5.10 The Board’s view is that if the draft Bill is enacted in its current form in relation to paragraph 4(1)(e), some entities that are presently regarded as charitable for the purposes of Commonwealth legislation could lose their charitable status and never be able to regain it. This could have effects on beneficiaries, employees, volunteers and public confidence in charitable bodies in general.
5.11 The Board also agrees that paragraph 4(1)(e) provides no flexibility for regulators to respond to offences of varying gravity.
5.12 Some organisations that lose their status might consider establishing new entities that would fall within the new definition of a charity and attempting to transfer their present operations to the new body, which could seek charitable status without the baggage of past serious offences. Thus, even if paragraph 4(1)(e) were retained, the Board’s view is that it would need amendment to ensure it was not avoided.
5.13 The Board is concerned that administration of this section could increase the costs of regulators, especially if enforcement extended to conduct that had not resulted in a conviction.

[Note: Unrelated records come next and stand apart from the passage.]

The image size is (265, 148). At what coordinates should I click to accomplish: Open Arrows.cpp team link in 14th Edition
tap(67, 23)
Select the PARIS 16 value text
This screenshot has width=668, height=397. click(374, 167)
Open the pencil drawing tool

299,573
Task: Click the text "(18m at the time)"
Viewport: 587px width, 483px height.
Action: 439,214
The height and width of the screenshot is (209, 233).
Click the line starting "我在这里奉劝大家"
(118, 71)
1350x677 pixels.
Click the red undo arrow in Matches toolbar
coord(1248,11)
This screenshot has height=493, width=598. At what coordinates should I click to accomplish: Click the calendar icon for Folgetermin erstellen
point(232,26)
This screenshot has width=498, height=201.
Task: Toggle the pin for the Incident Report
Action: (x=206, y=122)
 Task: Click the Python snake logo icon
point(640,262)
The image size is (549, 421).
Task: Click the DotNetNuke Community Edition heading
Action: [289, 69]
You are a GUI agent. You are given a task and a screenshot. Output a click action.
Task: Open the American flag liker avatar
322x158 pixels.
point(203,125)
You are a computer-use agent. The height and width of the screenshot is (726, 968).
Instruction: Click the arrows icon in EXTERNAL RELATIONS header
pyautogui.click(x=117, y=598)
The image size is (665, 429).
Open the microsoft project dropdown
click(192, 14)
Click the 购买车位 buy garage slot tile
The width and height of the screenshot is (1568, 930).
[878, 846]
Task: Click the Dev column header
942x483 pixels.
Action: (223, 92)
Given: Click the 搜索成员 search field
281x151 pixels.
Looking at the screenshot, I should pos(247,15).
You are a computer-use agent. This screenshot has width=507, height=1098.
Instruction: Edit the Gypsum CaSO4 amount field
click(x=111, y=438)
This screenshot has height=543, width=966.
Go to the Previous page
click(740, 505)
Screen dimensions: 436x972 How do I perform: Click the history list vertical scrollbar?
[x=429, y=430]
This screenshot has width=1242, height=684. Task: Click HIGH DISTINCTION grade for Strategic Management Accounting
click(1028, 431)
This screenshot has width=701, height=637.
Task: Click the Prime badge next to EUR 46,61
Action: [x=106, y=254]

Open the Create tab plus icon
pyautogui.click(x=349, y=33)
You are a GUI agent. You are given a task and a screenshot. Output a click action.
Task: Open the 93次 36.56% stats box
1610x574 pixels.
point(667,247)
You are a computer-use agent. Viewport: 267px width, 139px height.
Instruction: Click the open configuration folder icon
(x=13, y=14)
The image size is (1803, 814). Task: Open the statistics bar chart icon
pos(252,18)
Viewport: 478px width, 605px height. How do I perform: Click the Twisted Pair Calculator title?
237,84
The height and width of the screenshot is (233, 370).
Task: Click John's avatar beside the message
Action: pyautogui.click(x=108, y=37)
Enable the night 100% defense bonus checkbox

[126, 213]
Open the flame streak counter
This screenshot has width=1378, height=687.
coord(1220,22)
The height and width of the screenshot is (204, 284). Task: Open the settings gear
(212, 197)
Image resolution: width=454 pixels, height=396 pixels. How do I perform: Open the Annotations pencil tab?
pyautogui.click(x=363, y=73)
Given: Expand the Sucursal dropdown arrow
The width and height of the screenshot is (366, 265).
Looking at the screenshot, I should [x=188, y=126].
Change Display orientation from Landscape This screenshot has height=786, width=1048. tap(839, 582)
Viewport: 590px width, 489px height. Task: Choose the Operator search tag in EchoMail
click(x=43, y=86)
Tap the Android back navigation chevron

5.14 The Board’s assessment is that paragraph 4(1)(e) is unnecessary in the draft Bill as the provision goes beyond the common law and would impose requirements on charitable bodies that are not imposed on other income tax exempt entities. Further, it might be more appropriate to penalise those responsible for a serious offence rather than the organisation.
Recommendation
5.15 The Board notes that subsection 8(1) would ensure that an entity with an unlawful purpose was not entitled to charitable status, and recommends that paragraph 4(1)(e) be removed, so that an instance of unlawful conduct would not disqualify an entity from obtaining or retaining charitable status.
1 For the purposes of Division 50 of the ITAA 1997, a public benevolent institution which is an entity is a charitable institution — paragraph 24 of Taxation Ruling TR 2003/5: Income tax and Fringe benefits tax: public benevolent institutions.